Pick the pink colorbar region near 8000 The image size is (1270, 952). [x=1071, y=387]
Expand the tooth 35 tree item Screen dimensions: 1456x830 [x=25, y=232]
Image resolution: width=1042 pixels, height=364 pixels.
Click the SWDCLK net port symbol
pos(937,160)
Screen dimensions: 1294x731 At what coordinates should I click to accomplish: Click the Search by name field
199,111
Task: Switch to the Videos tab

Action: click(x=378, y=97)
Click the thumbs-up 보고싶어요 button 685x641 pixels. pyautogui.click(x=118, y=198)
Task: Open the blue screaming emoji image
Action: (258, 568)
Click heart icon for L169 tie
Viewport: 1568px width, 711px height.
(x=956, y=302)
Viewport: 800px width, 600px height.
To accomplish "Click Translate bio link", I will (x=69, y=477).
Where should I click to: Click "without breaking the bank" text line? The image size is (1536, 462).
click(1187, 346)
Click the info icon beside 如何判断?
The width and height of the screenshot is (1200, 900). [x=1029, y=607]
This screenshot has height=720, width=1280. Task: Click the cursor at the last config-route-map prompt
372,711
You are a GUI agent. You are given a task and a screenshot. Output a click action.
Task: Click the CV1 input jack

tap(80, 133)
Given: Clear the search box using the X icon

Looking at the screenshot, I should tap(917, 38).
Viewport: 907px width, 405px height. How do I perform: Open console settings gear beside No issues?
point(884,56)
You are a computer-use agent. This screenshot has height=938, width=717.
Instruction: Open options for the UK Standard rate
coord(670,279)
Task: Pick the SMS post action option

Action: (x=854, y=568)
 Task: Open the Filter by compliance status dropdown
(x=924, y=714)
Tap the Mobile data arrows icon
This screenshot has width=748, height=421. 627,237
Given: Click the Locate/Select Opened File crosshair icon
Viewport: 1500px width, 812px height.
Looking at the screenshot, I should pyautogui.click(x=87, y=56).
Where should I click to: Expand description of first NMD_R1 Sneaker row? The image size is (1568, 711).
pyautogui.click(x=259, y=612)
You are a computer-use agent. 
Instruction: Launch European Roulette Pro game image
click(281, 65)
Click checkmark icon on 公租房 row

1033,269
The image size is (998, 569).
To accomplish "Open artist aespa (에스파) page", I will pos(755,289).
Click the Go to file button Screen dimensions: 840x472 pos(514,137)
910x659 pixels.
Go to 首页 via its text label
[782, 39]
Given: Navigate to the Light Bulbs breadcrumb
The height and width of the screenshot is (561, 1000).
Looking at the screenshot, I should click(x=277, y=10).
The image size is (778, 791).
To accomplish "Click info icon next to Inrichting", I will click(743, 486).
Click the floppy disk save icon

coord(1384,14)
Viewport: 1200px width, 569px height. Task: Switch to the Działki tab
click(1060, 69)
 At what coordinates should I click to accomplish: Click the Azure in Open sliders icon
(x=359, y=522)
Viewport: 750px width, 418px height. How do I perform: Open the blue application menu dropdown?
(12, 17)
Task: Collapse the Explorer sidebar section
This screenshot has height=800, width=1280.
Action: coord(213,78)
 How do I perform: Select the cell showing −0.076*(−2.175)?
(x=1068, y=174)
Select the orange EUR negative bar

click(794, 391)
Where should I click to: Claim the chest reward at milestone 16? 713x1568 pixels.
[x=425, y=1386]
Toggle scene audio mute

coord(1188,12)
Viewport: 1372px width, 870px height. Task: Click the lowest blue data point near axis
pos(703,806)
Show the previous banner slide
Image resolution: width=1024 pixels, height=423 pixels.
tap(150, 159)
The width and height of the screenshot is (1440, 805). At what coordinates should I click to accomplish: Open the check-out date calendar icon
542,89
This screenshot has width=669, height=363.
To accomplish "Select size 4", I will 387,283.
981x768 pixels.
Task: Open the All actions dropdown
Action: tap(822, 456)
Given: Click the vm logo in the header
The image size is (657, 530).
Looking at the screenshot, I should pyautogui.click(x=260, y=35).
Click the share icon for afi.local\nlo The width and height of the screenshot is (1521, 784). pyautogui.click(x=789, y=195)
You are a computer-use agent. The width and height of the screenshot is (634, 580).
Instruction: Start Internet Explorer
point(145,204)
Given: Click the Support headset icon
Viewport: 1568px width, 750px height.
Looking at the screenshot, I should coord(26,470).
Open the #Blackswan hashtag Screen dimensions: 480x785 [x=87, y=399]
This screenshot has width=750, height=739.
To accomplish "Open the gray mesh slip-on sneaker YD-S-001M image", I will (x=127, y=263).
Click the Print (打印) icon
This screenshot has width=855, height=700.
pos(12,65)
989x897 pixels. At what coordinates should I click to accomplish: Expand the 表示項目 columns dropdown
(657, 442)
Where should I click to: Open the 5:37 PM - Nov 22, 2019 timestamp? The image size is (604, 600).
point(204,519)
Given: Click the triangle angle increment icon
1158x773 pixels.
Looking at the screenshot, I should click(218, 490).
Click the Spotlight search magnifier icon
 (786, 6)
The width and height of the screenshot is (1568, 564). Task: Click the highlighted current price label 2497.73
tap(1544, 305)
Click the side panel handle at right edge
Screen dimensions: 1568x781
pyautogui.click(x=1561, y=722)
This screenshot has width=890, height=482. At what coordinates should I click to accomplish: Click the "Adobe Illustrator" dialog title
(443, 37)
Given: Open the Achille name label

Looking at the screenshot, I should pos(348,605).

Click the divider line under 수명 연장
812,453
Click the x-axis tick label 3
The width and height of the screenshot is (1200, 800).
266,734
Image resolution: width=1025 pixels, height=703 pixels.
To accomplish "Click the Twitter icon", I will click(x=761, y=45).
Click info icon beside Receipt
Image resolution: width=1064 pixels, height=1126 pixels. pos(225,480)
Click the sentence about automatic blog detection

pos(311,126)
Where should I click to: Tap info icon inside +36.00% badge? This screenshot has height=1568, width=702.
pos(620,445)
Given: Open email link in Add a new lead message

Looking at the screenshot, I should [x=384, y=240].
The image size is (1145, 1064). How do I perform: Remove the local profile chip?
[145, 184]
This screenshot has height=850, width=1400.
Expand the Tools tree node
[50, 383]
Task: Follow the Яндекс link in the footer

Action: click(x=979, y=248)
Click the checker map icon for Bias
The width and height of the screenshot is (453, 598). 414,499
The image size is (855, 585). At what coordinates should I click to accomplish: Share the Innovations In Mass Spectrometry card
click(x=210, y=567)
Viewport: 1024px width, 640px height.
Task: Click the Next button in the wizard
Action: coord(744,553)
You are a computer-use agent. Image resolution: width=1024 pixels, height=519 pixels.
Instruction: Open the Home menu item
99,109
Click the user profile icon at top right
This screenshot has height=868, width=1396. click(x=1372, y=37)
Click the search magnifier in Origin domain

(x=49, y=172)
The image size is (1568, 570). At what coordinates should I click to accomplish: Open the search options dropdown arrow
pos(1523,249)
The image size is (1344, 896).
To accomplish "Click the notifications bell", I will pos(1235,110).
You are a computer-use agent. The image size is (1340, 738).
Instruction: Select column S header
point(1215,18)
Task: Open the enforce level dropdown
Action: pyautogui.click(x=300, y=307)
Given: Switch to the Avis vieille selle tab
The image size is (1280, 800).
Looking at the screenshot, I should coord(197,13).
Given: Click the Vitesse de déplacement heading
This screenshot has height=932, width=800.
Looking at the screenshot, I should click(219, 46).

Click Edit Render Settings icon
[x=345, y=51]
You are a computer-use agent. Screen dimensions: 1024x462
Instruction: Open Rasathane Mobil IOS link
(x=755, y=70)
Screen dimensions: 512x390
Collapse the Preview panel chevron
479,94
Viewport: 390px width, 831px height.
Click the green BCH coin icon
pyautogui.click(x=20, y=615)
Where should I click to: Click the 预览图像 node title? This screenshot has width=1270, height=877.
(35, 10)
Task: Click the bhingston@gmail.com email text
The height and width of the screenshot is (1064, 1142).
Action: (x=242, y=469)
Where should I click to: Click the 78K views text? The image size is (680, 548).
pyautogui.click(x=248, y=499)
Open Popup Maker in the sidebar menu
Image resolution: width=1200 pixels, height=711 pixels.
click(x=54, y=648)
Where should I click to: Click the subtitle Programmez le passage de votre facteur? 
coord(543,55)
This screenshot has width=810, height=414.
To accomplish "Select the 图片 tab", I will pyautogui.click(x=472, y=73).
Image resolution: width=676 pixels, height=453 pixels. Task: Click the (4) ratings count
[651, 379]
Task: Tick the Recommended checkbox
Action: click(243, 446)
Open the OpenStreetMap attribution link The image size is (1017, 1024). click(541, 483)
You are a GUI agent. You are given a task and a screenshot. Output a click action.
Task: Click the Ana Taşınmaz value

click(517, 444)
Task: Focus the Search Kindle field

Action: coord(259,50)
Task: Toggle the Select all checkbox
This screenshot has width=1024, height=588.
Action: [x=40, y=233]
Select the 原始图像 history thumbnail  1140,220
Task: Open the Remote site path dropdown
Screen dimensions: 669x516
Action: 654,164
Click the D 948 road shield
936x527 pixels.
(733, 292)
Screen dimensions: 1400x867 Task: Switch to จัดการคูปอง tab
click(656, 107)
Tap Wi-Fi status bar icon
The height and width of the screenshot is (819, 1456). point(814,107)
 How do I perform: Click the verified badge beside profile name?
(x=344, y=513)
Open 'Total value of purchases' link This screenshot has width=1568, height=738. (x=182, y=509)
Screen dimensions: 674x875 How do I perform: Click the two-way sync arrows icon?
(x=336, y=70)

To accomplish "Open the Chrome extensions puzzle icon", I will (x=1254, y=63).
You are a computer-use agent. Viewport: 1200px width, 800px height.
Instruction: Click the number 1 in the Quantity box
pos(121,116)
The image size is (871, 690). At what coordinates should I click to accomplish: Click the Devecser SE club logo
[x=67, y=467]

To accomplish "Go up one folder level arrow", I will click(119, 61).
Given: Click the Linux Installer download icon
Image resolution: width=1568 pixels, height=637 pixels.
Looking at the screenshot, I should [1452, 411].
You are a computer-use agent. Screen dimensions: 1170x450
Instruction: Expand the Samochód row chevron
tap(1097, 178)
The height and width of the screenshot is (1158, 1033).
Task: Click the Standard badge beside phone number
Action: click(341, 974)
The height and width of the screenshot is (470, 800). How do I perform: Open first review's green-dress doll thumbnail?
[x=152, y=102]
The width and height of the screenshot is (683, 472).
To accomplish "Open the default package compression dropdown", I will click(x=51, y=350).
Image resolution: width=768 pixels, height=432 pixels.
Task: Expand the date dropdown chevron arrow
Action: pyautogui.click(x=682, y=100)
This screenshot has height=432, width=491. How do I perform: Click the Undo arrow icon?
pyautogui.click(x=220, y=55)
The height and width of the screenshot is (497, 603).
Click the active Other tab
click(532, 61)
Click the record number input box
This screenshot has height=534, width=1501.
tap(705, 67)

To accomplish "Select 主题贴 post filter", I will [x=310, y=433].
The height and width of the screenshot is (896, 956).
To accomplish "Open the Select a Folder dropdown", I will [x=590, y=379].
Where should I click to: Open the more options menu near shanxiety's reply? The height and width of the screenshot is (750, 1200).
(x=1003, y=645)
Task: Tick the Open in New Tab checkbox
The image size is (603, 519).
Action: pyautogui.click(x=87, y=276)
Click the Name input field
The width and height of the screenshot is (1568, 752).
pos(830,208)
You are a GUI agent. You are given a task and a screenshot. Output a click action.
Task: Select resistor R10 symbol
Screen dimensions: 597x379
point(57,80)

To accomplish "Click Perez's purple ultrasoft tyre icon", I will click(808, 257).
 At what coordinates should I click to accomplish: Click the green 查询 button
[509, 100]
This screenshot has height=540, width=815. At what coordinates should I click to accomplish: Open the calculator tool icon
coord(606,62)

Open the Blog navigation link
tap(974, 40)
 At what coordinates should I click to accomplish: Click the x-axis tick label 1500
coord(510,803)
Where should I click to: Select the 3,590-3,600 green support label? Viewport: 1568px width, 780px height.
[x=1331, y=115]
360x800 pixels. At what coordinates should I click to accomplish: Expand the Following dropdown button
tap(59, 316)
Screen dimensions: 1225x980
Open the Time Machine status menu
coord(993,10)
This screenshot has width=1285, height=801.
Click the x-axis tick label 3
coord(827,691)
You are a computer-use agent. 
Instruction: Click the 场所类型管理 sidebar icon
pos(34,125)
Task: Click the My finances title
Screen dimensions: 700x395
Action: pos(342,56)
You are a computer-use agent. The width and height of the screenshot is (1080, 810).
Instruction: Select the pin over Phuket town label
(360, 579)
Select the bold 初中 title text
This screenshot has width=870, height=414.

=======

What are the lines, exactly as written above, from the line with "You are a computer-use agent. Viewport: 1200px" to the line with "You are a computer-use agent. Screen dimensions: 1170x450", both included? Output only those.

## Answer to this task:
You are a computer-use agent. Viewport: 1200px width, 800px height.
Instruction: Click the number 1 in the Quantity box
pos(121,116)
The image size is (871, 690). At what coordinates should I click to accomplish: Click the Devecser SE club logo
[x=67, y=467]

To accomplish "Go up one folder level arrow", I will click(119, 61).
Given: Click the Linux Installer download icon
Image resolution: width=1568 pixels, height=637 pixels.
Looking at the screenshot, I should [1452, 411].
You are a computer-use agent. Screen dimensions: 1170x450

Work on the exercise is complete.